▶ [Written exercise]
Return all of the lines below unchanged, leaving the pictures out of your answer.

▶ [Screenshot and document pointing data]
==*==

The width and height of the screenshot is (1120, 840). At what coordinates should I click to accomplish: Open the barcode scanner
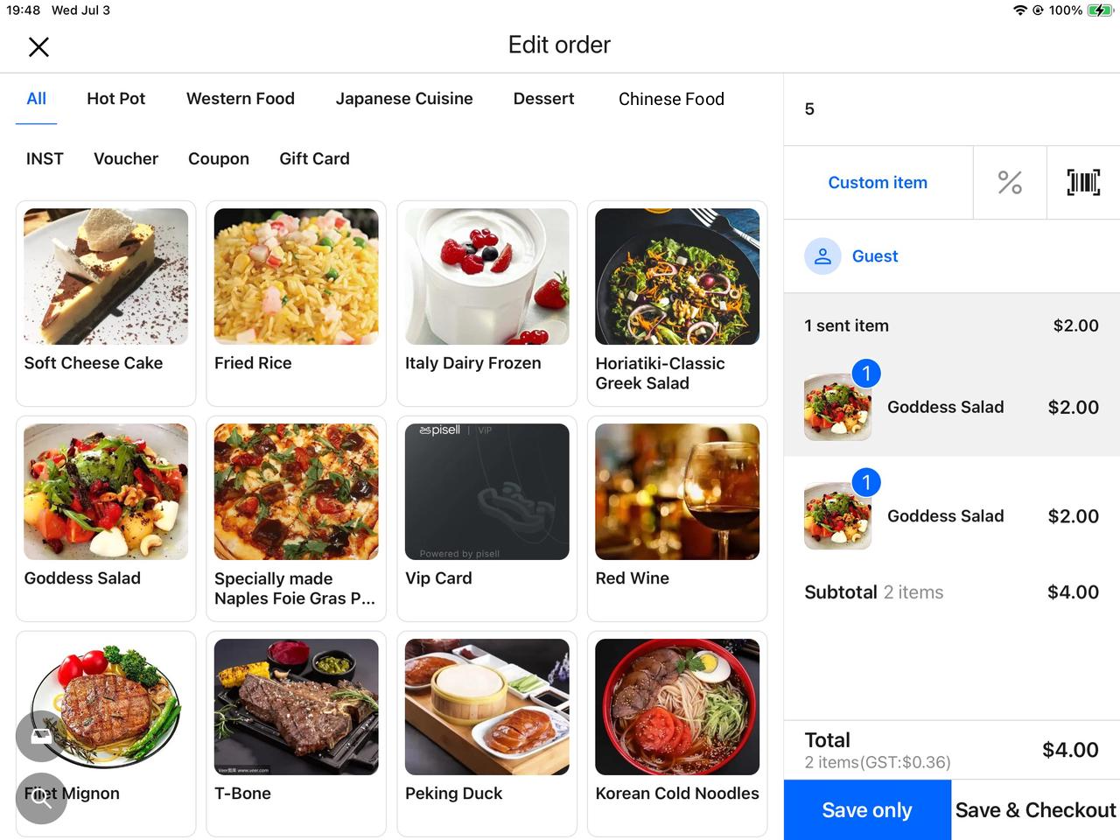(1083, 182)
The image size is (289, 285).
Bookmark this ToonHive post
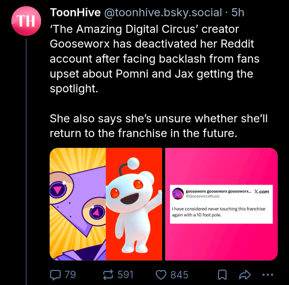[x=222, y=275]
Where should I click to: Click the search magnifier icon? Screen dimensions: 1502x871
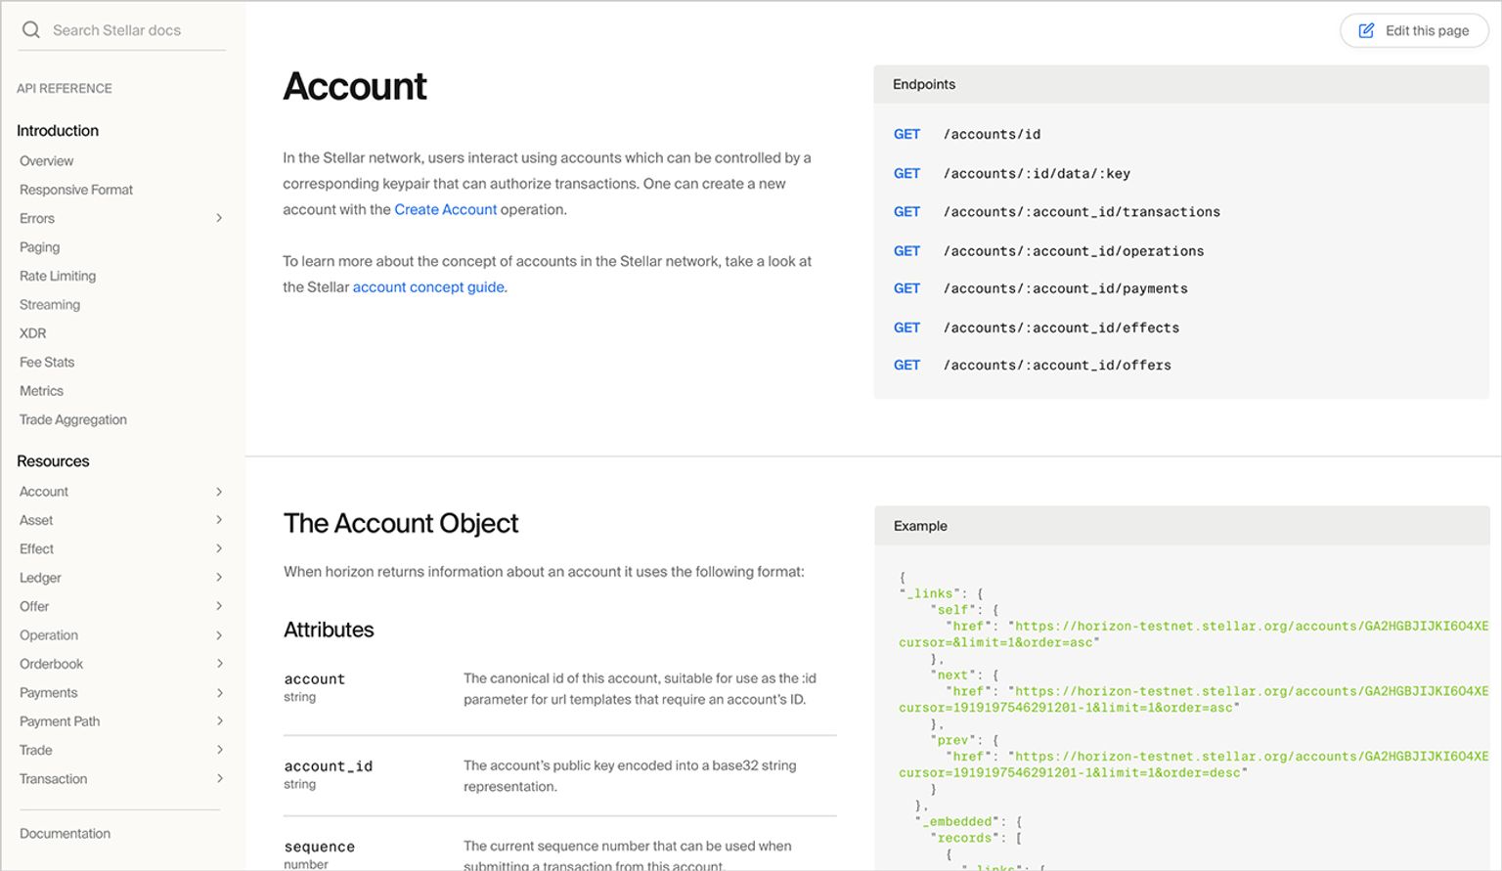(x=31, y=30)
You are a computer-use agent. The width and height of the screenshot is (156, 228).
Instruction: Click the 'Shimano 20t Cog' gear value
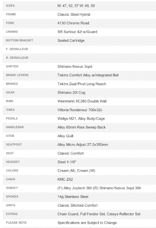[x=71, y=93]
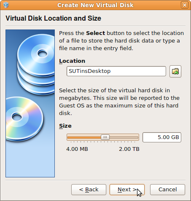Close the Create New Virtual Disk dialog
The width and height of the screenshot is (191, 201).
pos(185,5)
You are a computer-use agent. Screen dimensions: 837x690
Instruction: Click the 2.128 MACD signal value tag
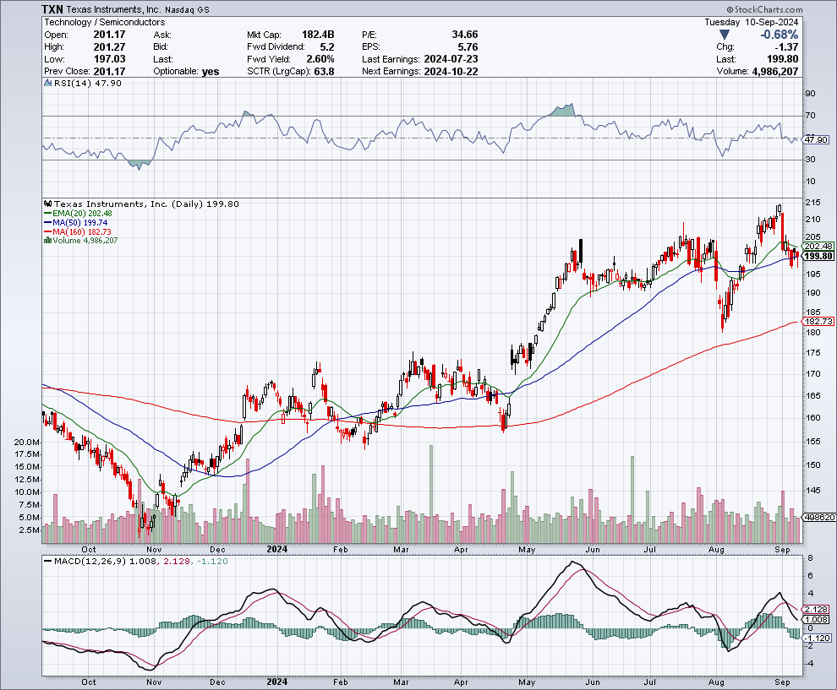coord(816,609)
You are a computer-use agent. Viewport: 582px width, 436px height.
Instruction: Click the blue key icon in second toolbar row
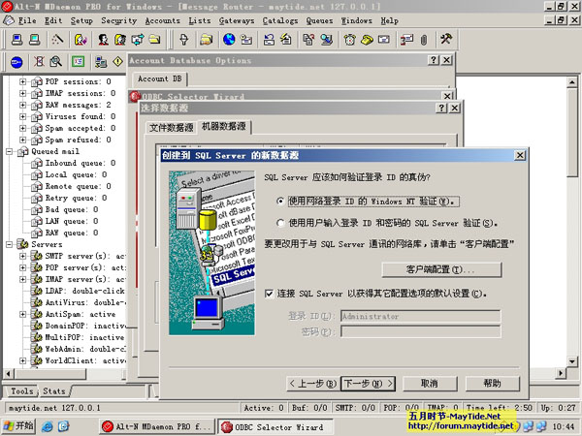16,62
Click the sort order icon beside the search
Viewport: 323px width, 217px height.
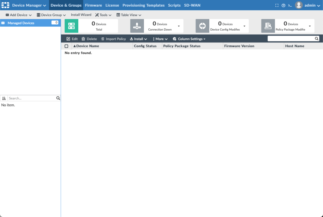[4, 98]
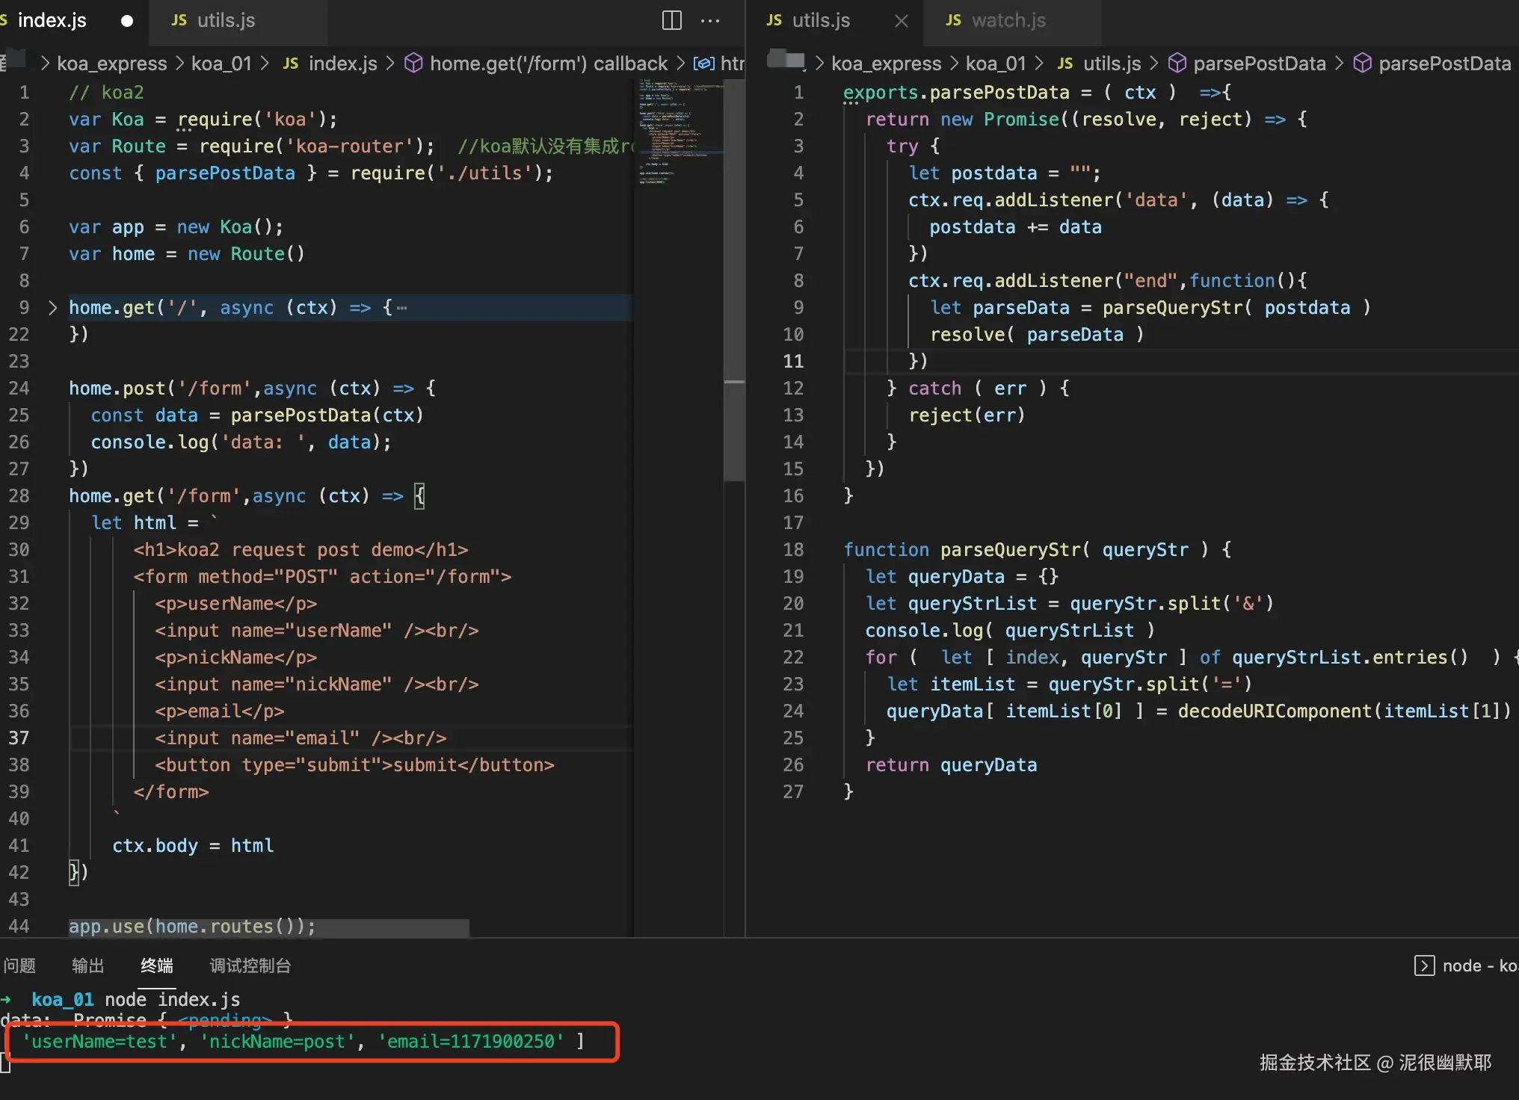Click the split editor right icon

671,20
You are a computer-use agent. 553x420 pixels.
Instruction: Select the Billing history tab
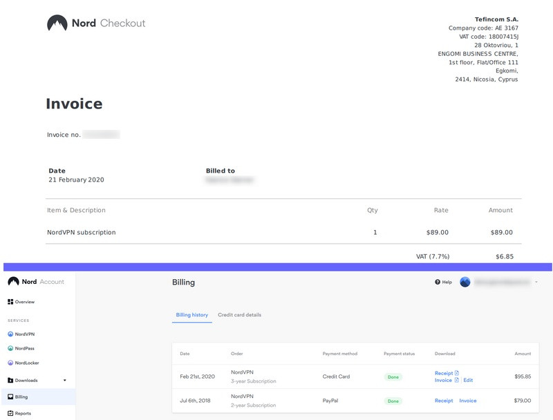[191, 315]
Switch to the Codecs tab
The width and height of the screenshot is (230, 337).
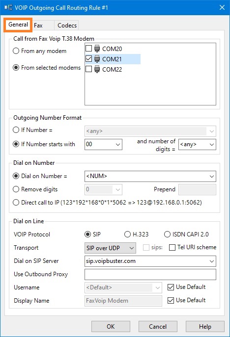pos(67,26)
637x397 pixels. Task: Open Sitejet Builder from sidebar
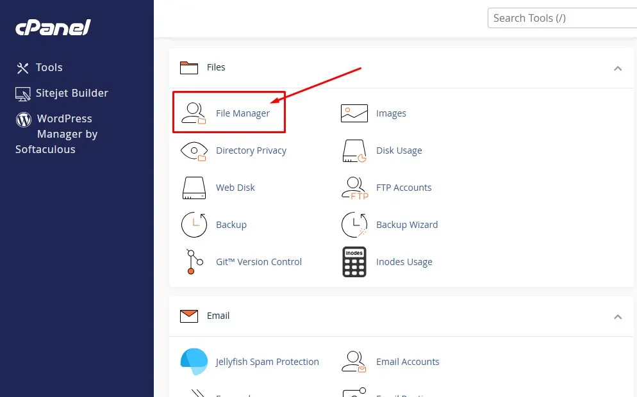[x=70, y=93]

==*==

▶ [Output of the exercise]
The width and height of the screenshot is (1120, 840). At what coordinates should I click to accomplish: Open the barcode scanner
(1083, 182)
The image size is (289, 285).
Bookmark this ToonHive post
[x=222, y=275]
Where should I click to: Click the search magnifier icon? Screen dimensions: 1502x871
(x=31, y=30)
You are a computer-use agent. The width and height of the screenshot is (156, 228).
Instruction: Click the 'Shimano 20t Cog' gear value
[x=71, y=93]
Close the Create New Virtual Disk dialog
The width and height of the screenshot is (191, 201).
pos(185,5)
You are a computer-use agent. Screen dimensions: 837x690
Instruction: Click the 2.128 MACD signal value tag
coord(816,609)
You are a computer-use agent. Viewport: 582px width, 436px height.
Instruction: Click the blue key icon in second toolbar row
16,62
Click the sort order icon beside the search
Viewport: 323px width, 217px height.
[4, 98]
Click the split editor right icon

671,20
You are a computer-use agent. 553x420 pixels.
Instruction: Select the Billing history tab
[191, 315]
Switch to the Codecs tab
The width and height of the screenshot is (230, 337).
pos(67,26)
637x397 pixels. Task: Open Sitejet Builder from sidebar
[x=70, y=93]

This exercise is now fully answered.